JOB: Render every line of the rows below as a Markdown table with the columns No and Line, numbering the lines in order and leaving out blank lines.

————

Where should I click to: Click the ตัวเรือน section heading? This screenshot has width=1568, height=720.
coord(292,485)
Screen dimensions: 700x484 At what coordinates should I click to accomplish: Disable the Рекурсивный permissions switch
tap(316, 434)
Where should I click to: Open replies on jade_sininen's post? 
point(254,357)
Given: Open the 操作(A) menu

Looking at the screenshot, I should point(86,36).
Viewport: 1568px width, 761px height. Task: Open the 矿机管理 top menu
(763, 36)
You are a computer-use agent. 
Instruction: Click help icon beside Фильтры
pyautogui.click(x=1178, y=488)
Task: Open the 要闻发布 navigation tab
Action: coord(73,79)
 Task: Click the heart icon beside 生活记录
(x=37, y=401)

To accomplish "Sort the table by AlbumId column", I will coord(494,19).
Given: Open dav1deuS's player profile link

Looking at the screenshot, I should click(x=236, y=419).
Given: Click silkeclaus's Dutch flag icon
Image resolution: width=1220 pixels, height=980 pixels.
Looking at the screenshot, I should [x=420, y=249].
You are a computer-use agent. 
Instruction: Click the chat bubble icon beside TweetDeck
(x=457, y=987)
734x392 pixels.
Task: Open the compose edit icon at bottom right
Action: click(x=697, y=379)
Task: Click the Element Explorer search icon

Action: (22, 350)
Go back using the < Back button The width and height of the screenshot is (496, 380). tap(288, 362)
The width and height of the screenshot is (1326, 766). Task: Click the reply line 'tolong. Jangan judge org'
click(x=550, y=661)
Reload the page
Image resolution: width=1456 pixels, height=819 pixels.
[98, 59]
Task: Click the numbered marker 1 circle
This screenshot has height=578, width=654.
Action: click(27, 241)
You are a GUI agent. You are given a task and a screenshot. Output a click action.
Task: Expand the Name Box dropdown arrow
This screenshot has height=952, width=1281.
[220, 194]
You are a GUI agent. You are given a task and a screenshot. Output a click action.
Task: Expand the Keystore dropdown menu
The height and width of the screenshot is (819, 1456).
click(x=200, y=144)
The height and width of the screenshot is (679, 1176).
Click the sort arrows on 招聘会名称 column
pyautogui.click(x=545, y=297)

————

SOLUTION TO THE EXERCISE:
| No | Line |
|---|---|
| 1 | Where should I click to: Click the ตัวเรือน section heading? This screenshot has width=1568, height=720. |
| 2 | coord(292,485) |
| 3 | Screen dimensions: 700x484 At what coordinates should I click to accomplish: Disable the Рекурсивный permissions switch |
| 4 | tap(316, 434) |
| 5 | Where should I click to: Open replies on jade_sininen's post?  |
| 6 | point(254,357) |
| 7 | Given: Open the 操作(A) menu |
| 8 | Looking at the screenshot, I should point(86,36). |
| 9 | Viewport: 1568px width, 761px height. Task: Open the 矿机管理 top menu |
| 10 | (763, 36) |
| 11 | You are a computer-use agent.  |
| 12 | Instruction: Click help icon beside Фильтры |
| 13 | pyautogui.click(x=1178, y=488) |
| 14 | Task: Open the 要闻发布 navigation tab |
| 15 | Action: coord(73,79) |
| 16 |  Task: Click the heart icon beside 生活记录 |
| 17 | (x=37, y=401) |
| 18 | To accomplish "Sort the table by AlbumId column", I will coord(494,19). |
| 19 | Given: Open dav1deuS's player profile link |
| 20 | Looking at the screenshot, I should click(x=236, y=419). |
| 21 | Given: Click silkeclaus's Dutch flag icon |
| 22 | Image resolution: width=1220 pixels, height=980 pixels. |
| 23 | Looking at the screenshot, I should [x=420, y=249]. |
| 24 | You are a computer-use agent.  |
| 25 | Instruction: Click the chat bubble icon beside TweetDeck |
| 26 | (x=457, y=987) |
| 27 | 734x392 pixels. |
| 28 | Task: Open the compose edit icon at bottom right |
| 29 | Action: click(x=697, y=379) |
| 30 | Task: Click the Element Explorer search icon |
| 31 | Action: (22, 350) |
| 32 | Go back using the < Back button The width and height of the screenshot is (496, 380). tap(288, 362) |
| 33 | The width and height of the screenshot is (1326, 766). Task: Click the reply line 'tolong. Jangan judge org' |
| 34 | click(x=550, y=661) |
| 35 | Reload the page |
| 36 | Image resolution: width=1456 pixels, height=819 pixels. |
| 37 | [98, 59] |
| 38 | Task: Click the numbered marker 1 circle |
| 39 | This screenshot has height=578, width=654. |
| 40 | Action: click(27, 241) |
| 41 | You are a GUI agent. You are given a task and a screenshot. Output a click action. |
| 42 | Task: Expand the Name Box dropdown arrow |
| 43 | This screenshot has height=952, width=1281. |
| 44 | [220, 194] |
| 45 | You are a GUI agent. You are given a task and a screenshot. Output a click action. |
| 46 | Task: Expand the Keystore dropdown menu |
| 47 | The height and width of the screenshot is (819, 1456). |
| 48 | click(x=200, y=144) |
| 49 | The height and width of the screenshot is (679, 1176). |
| 50 | Click the sort arrows on 招聘会名称 column |
| 51 | pyautogui.click(x=545, y=297) |